The FBI director Robert S. Mueller III announced that a review of the Anthrax Case will be conducted by the National Academy of Sciences (NAS), due to pressure from several members of the Congress.

Numerous Congressmen showed great dissatisfaction with the brief investigation led by the Bureau, which used scientific methods in order to pinpoint Bruce Ivins as the sole culprit in the aforementioned case.
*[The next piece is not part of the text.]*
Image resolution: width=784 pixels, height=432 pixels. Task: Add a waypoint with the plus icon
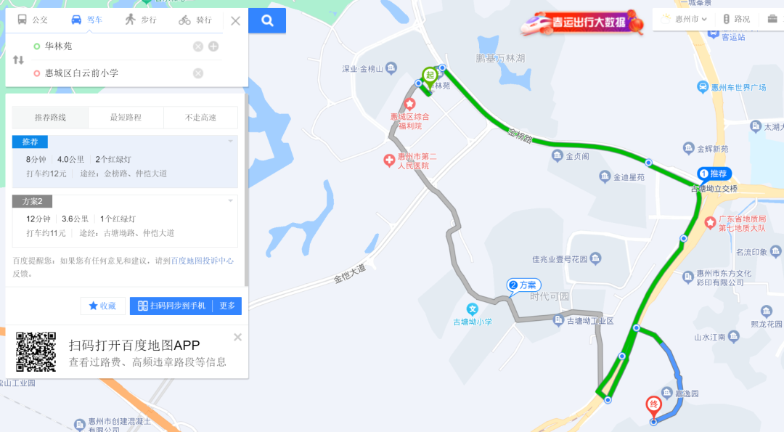213,46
The NAS will examine these deemed as cutting-edge, state-of-the-art methods that the FBI put to use for the first time in a matter of such importance, thus raising many questions about their conclusions.

Bruce E. Ivins, a scientist working at the United States Army Medical Research Institute of Infectious Diseases (more commonly known as Fort Detrick) who committed suicide on July 29 this year, was accused by the feds to have sent anthrax letters to news organizations and Capitol Hill offices in September 2001.
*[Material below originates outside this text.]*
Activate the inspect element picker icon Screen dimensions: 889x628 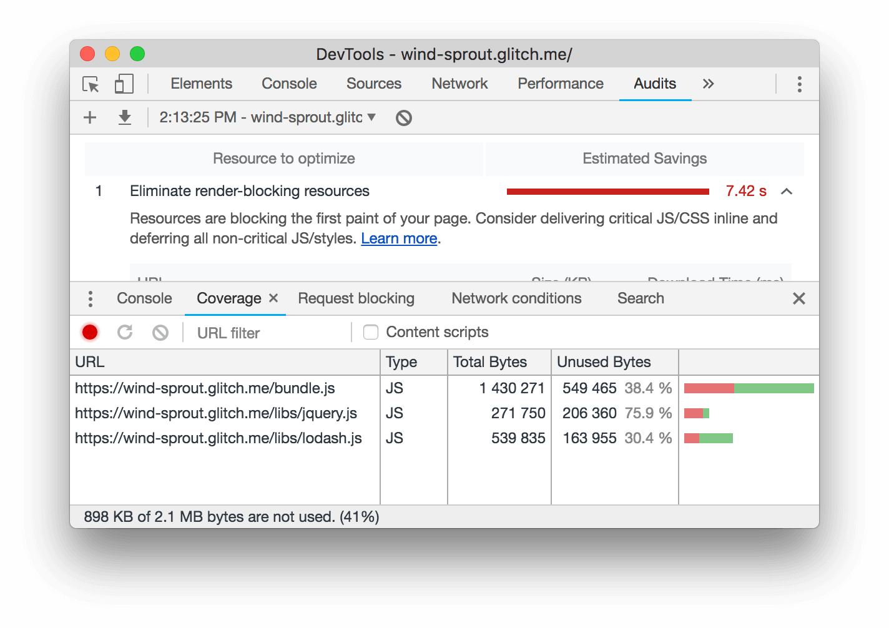click(91, 84)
The ”Quantico letter”, which is an anonymous letter that was mailed the same week the anthrax was sent to The New York Post and NBC, spread rumours about the involvement of a certain Dr.Ayaad Assaad in terrorist activity, also accusing him of being a religious fanatic.
Asaad was questioned by the FBI at the time and consequently cleared of any suspicions in the Anthrax Case. "It was deceptive in one way and the other way it would fit to accuse an Arab-American after the 9/11 attack of committing this crime," Assaad said.

Presently, FBI officials believe there is no connection between the Anthrax Case and the „Quantico letter,” even though back in 2003, they were not of the same opinion.

Assaad, who has worked with Ivins for over 18 years, now claims that his late colleague is highly unlikely to have sent the letter.
"Bruce Ivins is an honorable man. We're good friends. That is not the writing of Bruce Ivins," Assaad stated.

Ivins was not the first suspect in the attacks, as the Department of Justice publicly stated in 2002 that former Fort Detrick researcher Steven Hatfill was a ”person of interest” in the case. In August this year, Hatfill was formally exonerated and was also paid $ 5.8million by the government, which was bluntly called a buy off by Senator Charles E. Grassley, one of the FBI’s approach to the case most fervent critics.